WHAT TO DO: Look through the entries below and extract exactly the lines from the one containing "Task: Mute the sound on the Мантра tab" through the one containing "Task: Select the Team bar", ends included.

DATA SECTION:
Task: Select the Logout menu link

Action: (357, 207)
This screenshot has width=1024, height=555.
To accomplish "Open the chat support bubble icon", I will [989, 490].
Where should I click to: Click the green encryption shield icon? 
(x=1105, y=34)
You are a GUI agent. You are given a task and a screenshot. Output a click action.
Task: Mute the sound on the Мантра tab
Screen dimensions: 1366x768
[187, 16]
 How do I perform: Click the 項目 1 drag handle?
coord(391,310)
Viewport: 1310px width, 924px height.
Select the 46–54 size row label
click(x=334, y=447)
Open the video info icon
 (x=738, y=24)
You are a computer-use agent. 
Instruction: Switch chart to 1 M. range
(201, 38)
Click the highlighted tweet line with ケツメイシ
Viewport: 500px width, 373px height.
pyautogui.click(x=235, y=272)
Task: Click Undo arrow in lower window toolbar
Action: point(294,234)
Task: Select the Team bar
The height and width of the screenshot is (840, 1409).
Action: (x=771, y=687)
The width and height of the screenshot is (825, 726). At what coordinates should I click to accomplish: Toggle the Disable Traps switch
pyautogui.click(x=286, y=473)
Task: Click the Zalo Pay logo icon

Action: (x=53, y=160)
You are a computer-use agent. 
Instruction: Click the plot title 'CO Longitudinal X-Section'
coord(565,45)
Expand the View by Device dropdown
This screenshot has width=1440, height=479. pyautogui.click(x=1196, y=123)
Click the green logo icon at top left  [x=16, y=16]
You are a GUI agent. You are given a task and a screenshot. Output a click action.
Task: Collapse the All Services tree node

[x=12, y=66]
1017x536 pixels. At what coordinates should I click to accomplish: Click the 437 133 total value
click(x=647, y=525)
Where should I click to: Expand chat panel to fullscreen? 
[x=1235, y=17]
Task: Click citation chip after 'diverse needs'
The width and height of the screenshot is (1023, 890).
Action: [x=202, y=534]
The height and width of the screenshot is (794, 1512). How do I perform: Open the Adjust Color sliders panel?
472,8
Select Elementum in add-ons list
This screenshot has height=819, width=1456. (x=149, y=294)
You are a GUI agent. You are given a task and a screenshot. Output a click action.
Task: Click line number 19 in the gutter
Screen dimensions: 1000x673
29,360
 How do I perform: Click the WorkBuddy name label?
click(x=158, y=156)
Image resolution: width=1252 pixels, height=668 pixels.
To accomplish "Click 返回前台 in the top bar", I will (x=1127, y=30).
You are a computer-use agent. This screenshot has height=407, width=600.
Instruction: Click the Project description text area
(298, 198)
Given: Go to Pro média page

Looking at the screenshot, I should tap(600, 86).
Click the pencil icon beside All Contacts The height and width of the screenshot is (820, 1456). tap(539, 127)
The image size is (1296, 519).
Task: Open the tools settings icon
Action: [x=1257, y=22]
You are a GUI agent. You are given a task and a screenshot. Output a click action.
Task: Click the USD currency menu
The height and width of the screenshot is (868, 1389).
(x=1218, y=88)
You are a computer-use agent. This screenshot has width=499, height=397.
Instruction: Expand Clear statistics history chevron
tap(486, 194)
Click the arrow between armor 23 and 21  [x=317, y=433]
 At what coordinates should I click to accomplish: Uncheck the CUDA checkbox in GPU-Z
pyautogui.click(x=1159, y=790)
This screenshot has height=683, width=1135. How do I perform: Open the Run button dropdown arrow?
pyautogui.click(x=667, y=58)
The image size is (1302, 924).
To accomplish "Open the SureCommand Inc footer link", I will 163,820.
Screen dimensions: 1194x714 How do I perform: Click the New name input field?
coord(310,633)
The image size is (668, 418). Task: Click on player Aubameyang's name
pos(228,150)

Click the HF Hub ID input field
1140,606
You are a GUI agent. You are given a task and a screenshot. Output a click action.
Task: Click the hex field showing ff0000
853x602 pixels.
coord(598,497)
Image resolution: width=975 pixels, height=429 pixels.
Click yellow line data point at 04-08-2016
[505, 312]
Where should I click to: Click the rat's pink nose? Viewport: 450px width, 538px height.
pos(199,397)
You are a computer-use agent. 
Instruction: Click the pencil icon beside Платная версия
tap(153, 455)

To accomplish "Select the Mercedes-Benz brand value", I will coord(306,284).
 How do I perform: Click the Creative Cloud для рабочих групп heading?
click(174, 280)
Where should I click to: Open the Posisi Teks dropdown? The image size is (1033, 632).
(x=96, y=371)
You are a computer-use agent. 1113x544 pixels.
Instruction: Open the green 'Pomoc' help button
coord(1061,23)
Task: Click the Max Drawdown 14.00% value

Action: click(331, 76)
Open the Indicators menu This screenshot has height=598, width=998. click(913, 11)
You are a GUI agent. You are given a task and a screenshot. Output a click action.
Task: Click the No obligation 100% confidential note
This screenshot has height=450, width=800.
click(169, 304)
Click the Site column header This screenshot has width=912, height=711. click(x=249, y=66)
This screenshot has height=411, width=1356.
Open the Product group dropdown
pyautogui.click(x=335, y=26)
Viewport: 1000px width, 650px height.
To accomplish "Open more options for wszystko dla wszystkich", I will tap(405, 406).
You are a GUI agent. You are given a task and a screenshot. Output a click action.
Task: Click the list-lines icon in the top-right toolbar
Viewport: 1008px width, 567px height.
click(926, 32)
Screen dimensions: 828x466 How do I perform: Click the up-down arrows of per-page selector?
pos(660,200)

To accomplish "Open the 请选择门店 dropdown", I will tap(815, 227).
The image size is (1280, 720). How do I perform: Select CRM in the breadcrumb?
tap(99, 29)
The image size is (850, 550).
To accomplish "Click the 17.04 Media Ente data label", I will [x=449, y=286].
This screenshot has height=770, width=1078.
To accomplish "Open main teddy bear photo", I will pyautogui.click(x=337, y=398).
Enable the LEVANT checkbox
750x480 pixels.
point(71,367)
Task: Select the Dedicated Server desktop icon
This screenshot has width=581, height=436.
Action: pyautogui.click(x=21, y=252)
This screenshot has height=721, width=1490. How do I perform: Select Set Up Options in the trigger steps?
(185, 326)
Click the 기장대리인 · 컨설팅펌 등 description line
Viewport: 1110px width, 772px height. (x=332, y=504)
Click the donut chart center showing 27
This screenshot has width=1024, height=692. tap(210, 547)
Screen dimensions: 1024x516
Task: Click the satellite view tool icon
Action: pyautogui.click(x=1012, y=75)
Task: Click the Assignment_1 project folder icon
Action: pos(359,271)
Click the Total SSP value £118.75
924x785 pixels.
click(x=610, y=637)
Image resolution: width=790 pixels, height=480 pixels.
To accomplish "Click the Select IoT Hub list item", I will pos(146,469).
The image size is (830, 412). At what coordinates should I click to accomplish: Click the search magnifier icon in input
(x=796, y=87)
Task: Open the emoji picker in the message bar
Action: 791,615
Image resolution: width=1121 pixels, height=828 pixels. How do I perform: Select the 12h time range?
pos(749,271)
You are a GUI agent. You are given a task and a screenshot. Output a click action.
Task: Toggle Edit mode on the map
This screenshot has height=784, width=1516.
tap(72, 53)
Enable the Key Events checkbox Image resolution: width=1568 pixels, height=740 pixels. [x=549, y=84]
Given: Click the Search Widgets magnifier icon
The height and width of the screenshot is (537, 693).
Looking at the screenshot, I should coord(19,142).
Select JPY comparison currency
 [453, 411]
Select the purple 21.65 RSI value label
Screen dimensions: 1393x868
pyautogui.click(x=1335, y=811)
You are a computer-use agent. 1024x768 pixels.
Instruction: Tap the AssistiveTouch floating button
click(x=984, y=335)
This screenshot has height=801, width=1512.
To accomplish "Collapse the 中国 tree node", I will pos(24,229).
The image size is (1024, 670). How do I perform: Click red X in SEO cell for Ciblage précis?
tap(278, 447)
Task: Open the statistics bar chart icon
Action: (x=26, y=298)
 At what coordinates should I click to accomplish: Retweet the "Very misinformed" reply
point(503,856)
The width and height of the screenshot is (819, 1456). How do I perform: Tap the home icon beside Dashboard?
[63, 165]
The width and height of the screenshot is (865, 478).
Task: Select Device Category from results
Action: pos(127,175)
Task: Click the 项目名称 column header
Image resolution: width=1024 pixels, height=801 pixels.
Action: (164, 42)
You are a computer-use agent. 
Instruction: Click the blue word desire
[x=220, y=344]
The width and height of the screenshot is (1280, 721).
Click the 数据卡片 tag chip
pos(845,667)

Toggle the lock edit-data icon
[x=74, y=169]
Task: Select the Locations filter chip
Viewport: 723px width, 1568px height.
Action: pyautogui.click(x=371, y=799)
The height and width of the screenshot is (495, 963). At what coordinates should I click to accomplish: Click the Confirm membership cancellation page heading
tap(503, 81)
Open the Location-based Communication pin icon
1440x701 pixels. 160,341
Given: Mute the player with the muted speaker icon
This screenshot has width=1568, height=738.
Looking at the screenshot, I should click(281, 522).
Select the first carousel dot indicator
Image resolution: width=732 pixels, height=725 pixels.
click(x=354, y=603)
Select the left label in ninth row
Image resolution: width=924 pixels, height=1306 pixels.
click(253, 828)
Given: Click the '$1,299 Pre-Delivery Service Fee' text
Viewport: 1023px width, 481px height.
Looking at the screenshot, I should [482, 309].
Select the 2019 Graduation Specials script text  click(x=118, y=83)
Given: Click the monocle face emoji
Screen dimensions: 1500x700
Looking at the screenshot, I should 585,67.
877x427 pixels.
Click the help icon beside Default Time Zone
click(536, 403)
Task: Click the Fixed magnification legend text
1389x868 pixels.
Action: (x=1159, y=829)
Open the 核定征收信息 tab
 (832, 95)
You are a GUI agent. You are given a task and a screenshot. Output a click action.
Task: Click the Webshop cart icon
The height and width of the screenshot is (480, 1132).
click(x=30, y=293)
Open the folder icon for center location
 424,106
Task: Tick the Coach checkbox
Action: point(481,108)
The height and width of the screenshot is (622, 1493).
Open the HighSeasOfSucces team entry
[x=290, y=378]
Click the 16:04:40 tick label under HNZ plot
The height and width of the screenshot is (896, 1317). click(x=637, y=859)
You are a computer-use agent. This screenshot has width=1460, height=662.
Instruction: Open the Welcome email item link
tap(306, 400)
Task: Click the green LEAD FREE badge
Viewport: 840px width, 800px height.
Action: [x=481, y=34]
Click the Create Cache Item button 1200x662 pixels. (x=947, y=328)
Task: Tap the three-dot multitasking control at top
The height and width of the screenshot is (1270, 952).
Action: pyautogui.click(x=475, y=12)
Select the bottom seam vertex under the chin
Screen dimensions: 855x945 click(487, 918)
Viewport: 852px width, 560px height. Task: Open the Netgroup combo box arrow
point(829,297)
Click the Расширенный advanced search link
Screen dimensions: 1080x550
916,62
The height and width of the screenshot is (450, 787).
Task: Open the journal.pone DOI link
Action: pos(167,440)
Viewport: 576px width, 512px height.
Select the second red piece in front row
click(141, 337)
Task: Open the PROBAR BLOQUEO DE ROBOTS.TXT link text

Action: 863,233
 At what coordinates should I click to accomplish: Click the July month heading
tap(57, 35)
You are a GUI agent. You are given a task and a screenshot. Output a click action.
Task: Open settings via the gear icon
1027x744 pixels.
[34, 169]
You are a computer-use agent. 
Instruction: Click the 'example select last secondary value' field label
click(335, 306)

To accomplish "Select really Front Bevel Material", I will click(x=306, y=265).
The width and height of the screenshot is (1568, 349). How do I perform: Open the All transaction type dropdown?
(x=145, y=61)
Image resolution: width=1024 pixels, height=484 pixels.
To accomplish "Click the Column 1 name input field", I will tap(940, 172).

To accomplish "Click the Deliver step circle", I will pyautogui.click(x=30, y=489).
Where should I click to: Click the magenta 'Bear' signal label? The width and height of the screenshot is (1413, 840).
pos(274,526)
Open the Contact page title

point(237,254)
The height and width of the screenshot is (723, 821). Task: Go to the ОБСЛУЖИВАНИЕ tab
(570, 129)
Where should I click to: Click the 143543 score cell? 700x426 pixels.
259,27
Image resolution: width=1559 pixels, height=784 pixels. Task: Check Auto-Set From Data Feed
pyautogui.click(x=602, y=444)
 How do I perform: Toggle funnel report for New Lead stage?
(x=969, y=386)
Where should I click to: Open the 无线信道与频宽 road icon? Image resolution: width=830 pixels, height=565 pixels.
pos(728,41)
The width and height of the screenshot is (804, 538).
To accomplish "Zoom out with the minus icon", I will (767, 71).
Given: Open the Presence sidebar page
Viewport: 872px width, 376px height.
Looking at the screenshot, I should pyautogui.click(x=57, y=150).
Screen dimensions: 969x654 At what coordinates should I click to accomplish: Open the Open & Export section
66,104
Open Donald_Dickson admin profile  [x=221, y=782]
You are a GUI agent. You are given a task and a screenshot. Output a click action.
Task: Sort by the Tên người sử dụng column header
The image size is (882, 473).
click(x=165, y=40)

SOLUTION FOR THIS TASK:
Task: Mute the sound on the Мантра tab
Screen dimensions: 1366x768
[187, 16]
 How do I perform: Click the 項目 1 drag handle?
coord(391,310)
Viewport: 1310px width, 924px height.
Select the 46–54 size row label
click(x=334, y=447)
Open the video info icon
 (x=738, y=24)
You are a computer-use agent. 
Instruction: Switch chart to 1 M. range
(201, 38)
Click the highlighted tweet line with ケツメイシ
Viewport: 500px width, 373px height.
pyautogui.click(x=235, y=272)
Task: Click Undo arrow in lower window toolbar
Action: point(294,234)
Task: Select the Team bar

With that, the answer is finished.